Oh Marie, quel vertige a dû te prendre quand le messager de Dieu t’a adressé l’annonce. Quelle pureté devait t’habiter, quelle crainte, quelle obéissance ! « Voici la servante du Seigneur ; qu'il me soit fait selon ta Parole ! (Lc 1, 38). Guide-nous, sainte Vierge Marie, vers cette obéissance, cette crainte, cette pureté, pour que nous puissions recevoir dignement le corps de ton Fils.
Quelques jours après Noël, nous fêtons les Saints Innocents, ces enfants tués sur ordre d’Hérode qui espérait supprimer Jésus. Mon Dieu, aujourd’hui encore, des innocents sont frappés. Nous te confions tous les enfants tués dans le sein de leur mère. Qu’en ton nom, ils puissent toucher le cœur de leur maman et leur papa, afin qu’il s’ouvre à la divine miséricorde. Nous te confions tous les enfants frappés par la séparation de leurs parents. Ce sont les nôtres. Pardonne-nous Seigneur car « ce que vous faites au plus petit d'entre les miens, c'est à moi que vous le faites » (Mt 25.40). Déverse sur eux ta miséricorde, ô Jésus, guéris les blessures de leur cœur, que nous avons meurtri dans nos querelles d’adultes.

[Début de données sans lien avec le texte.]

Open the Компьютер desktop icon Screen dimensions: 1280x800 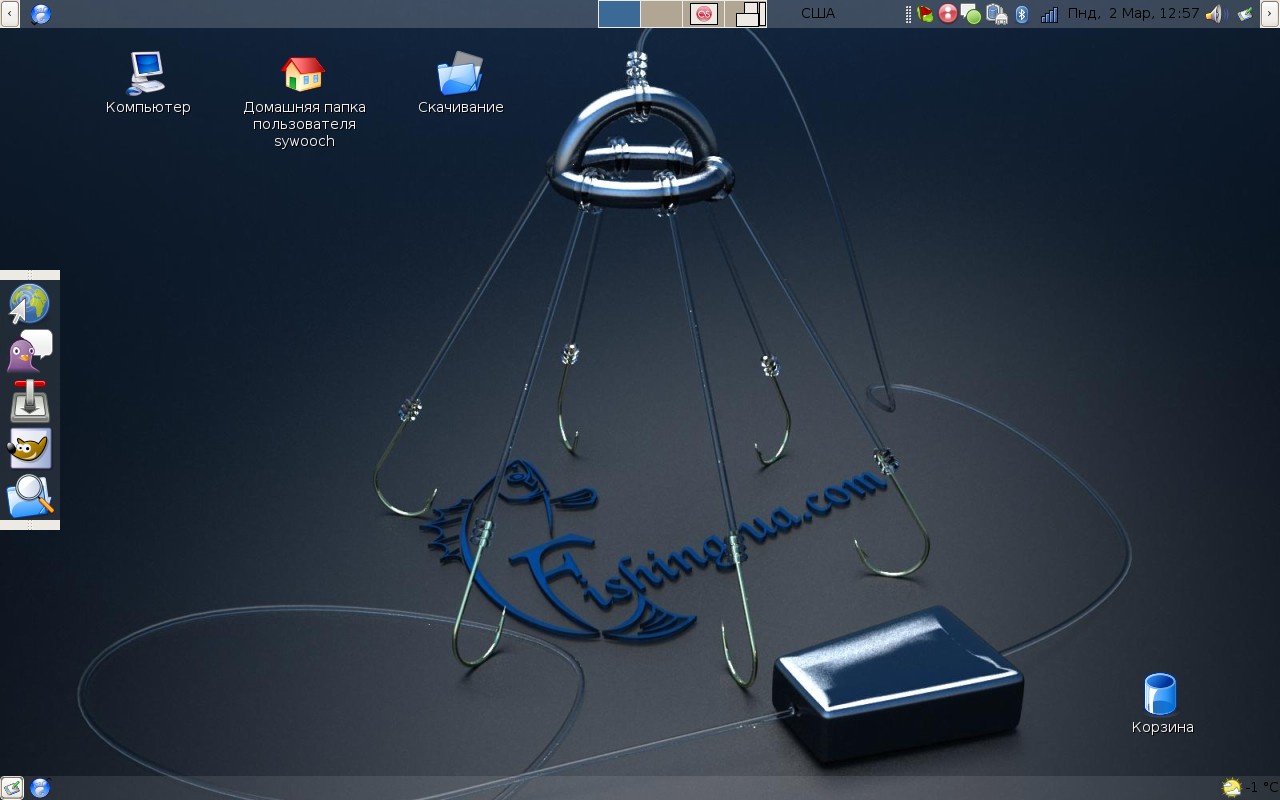pyautogui.click(x=147, y=73)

La Miséricorde, nous lui portons une attention particulière cette année, à la demande du Pape François, en communion avec toute l’Eglise. Rendons grâce tout spécialement pour sainte Faustine, apôtre de la Divine Miséricorde. Elle a eu pour mission de la faire connaître au monde. Dieu a un cœur ouvert à la misère de l'homme. C’est par miséricorde qu’Il m’invite à rester fidèle, fidèle à sa parole, à ma parole, à mon conjoint. Cette fidélité engendre une croissance spirituelle extraordinaire, si elle est habitée par la miséricorde.
« Soyez miséricordieux comme votre Père est miséricordieux » (Mt 5,48). L’expérience de sa miséricorde nous amène à devenir miséricordieux. Ainsi notre regard sur notre conjoint change - et même sur la personne avec qui il vit peut-être - pour devenir un regard rempli de miséricorde, d’amour sincère et véritable. Un regard qui ne justifie pas le mal, mais qui espère le salut de tout homme. C’est ainsi que nous parvenons à une paix et une joie profonde, que nul ne peut nous ravir.
Paix à toi, mon frère, ma sœur, de bonne volonté. Saint Noël dans la Paix du Christ ! Et soyons bien en communion le premier jour de l’an, solennité de sainte Marie, Mère de Dieu.